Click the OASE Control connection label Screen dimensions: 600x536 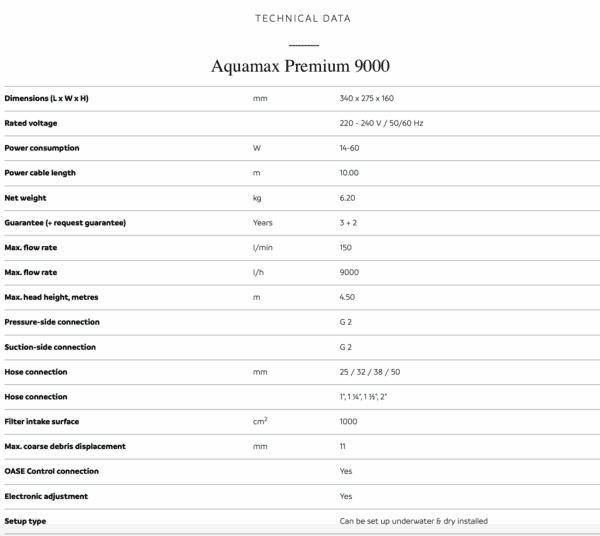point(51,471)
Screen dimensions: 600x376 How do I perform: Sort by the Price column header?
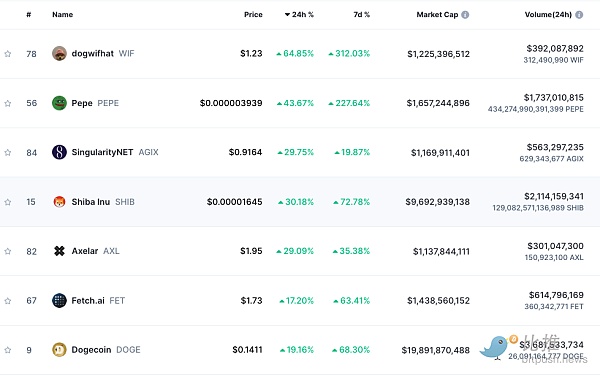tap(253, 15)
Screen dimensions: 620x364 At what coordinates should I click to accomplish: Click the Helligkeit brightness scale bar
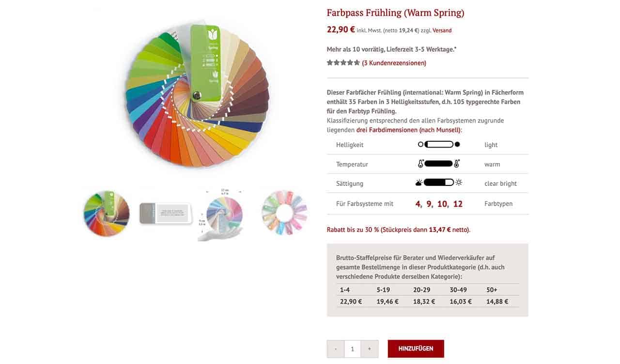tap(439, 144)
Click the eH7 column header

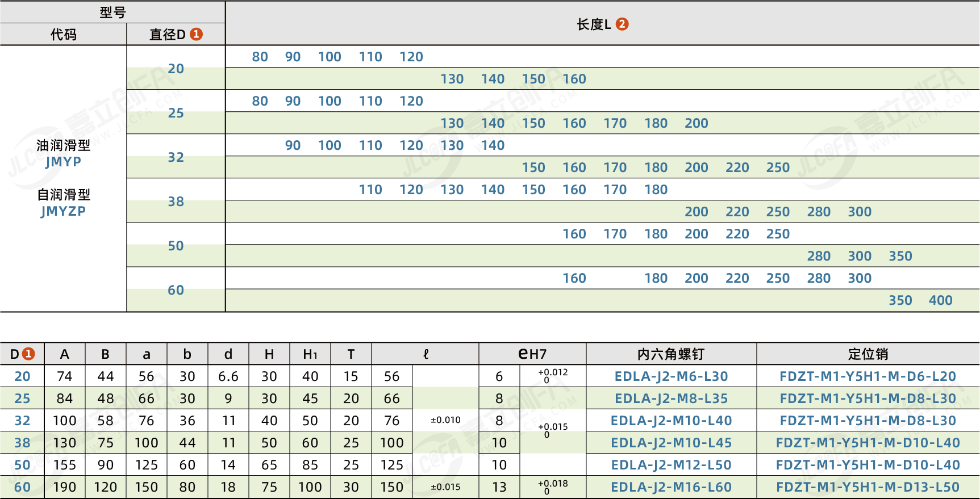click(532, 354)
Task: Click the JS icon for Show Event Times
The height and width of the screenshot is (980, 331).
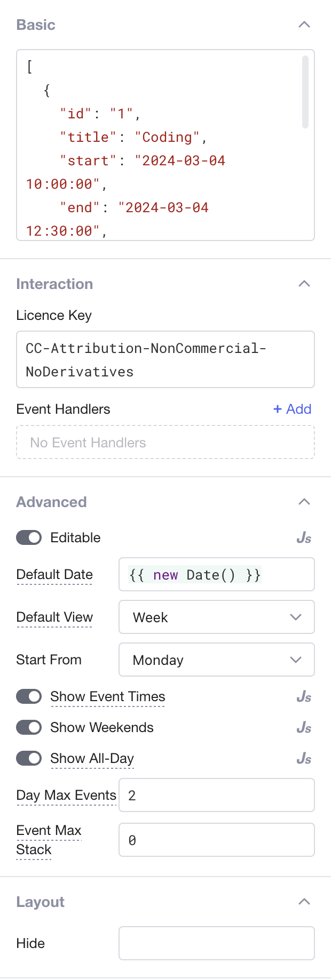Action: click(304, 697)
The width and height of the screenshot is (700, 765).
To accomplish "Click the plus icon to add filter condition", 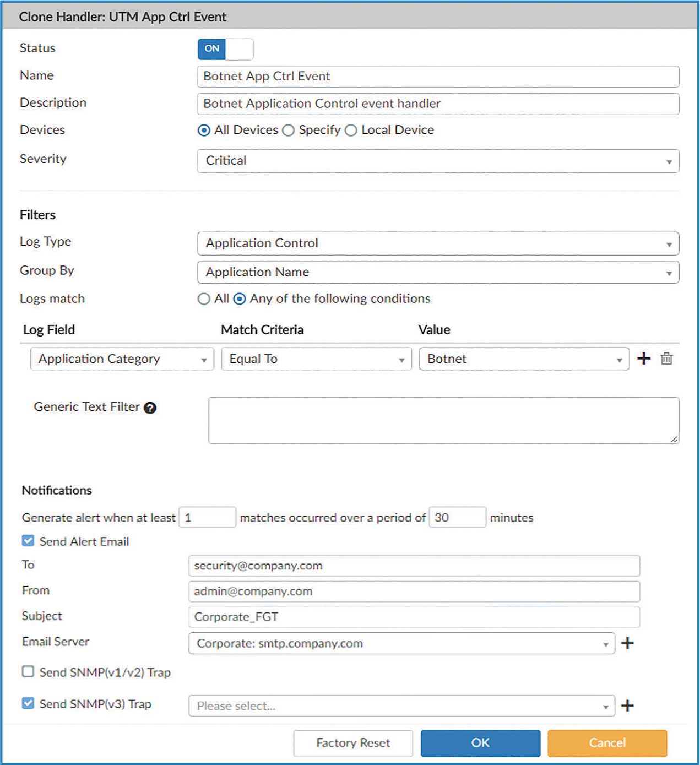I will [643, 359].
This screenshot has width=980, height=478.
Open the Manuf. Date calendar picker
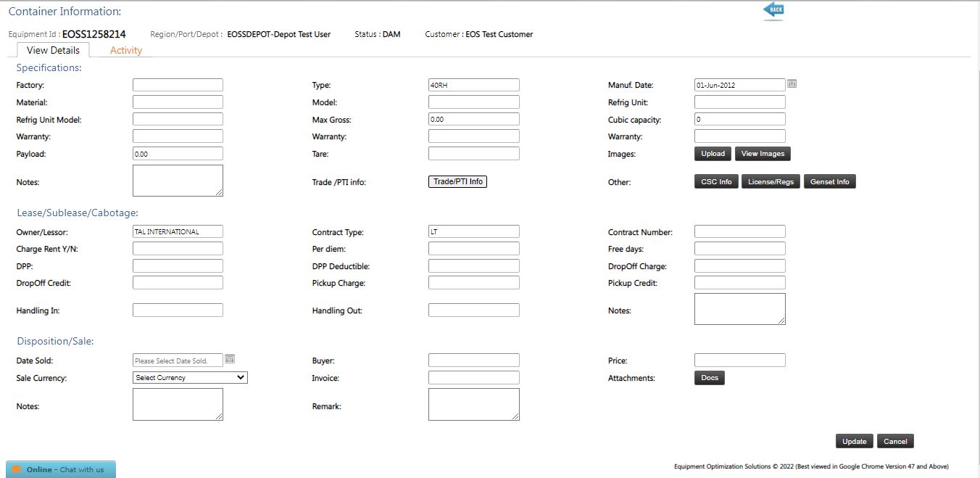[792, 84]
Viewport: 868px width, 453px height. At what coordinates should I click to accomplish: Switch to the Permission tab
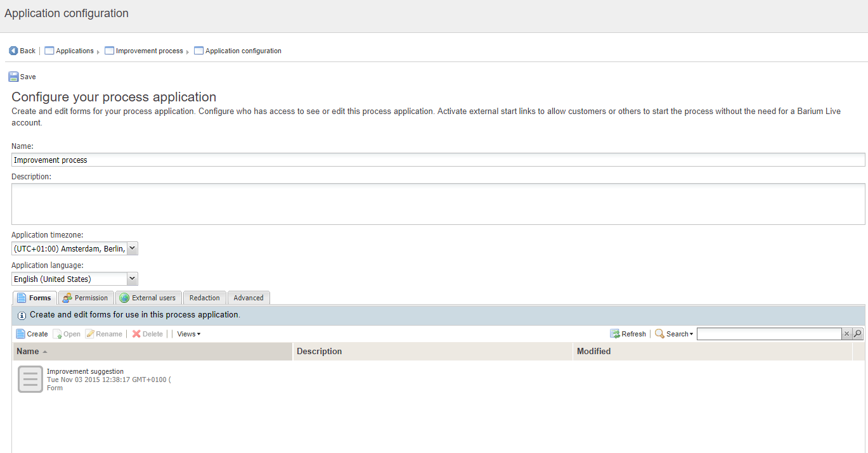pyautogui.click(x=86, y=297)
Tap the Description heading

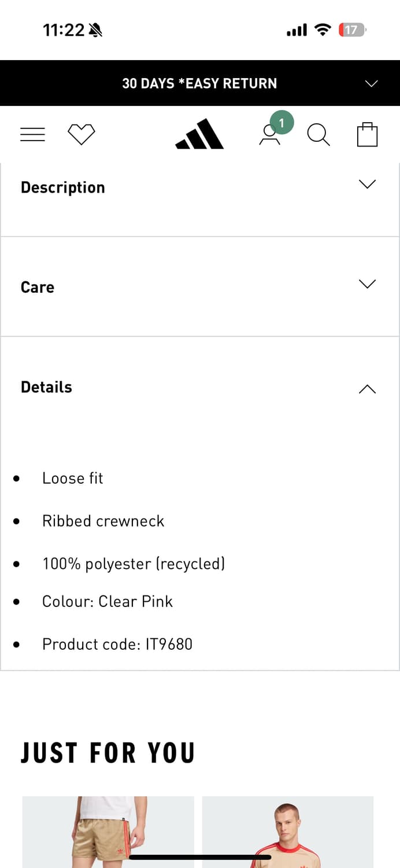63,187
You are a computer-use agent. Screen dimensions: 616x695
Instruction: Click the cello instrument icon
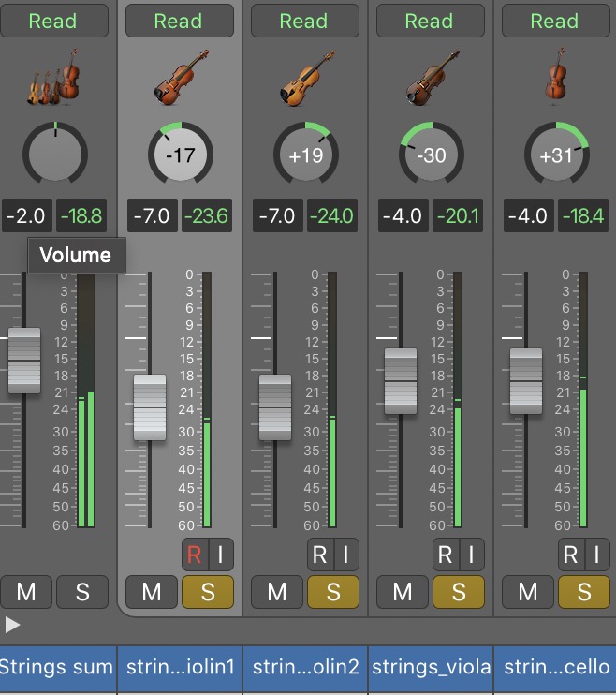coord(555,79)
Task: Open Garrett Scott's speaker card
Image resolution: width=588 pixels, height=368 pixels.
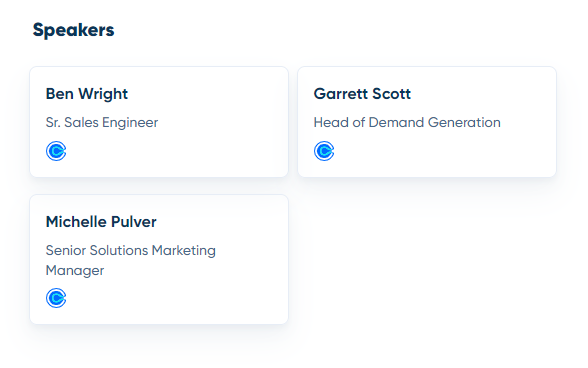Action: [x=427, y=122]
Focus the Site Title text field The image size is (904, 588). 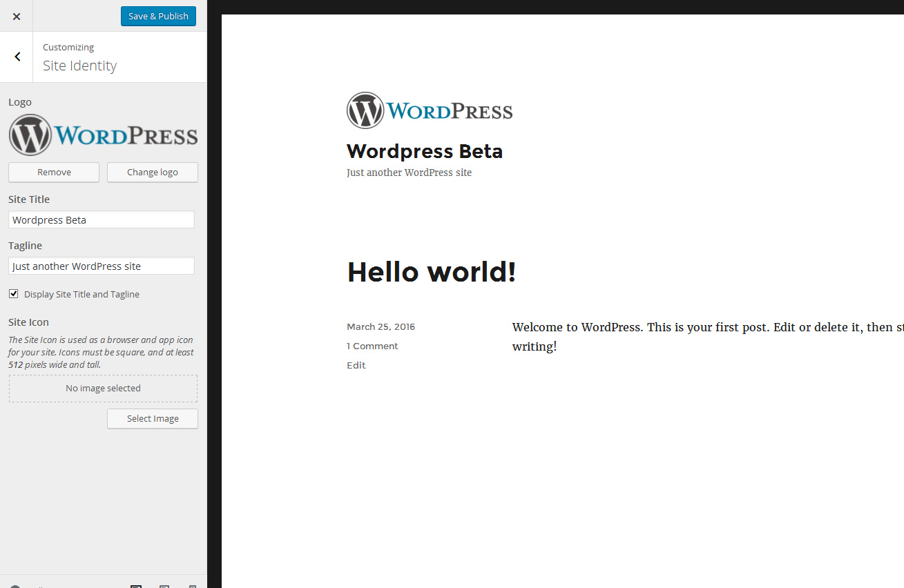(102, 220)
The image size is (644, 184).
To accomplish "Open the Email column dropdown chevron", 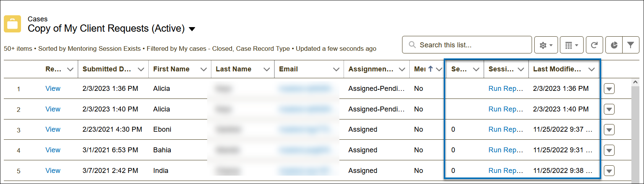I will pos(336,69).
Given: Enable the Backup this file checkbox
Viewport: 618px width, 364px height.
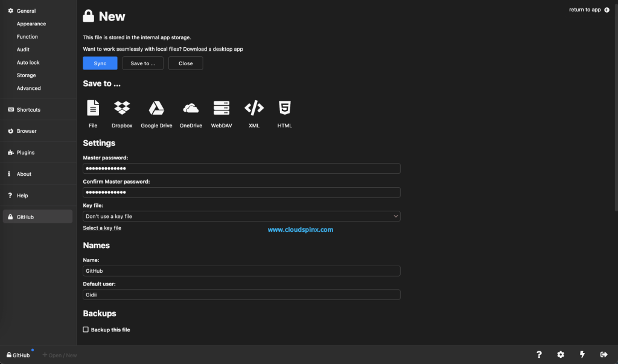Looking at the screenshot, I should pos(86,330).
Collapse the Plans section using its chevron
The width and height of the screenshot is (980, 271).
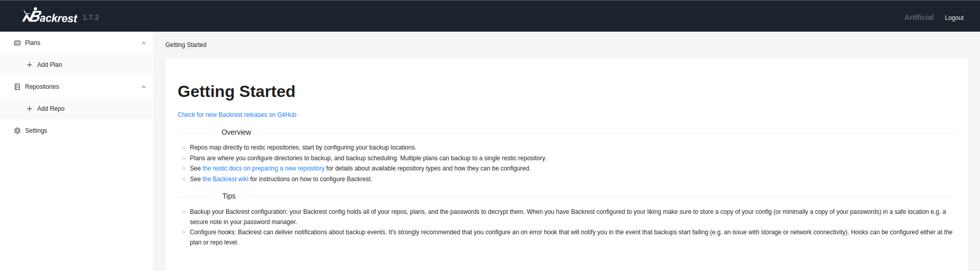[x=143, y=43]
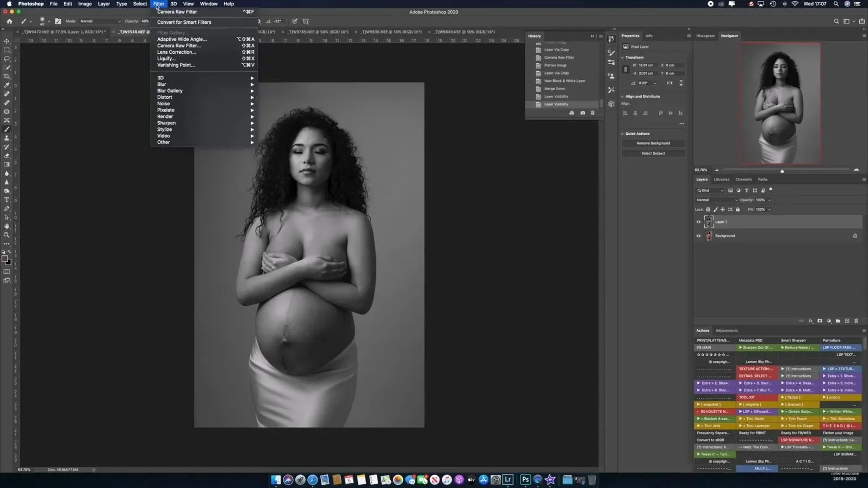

▸ DESCRIPTION OF THE TASK
From the line containing "Collapse the Plans section using its chevron" through the last line of the records above, reproduce every line exactly, leaving out the pictures.

▸ ANSWER AREA
Collapse the Plans section using its chevron
The width and height of the screenshot is (980, 271).
[x=143, y=43]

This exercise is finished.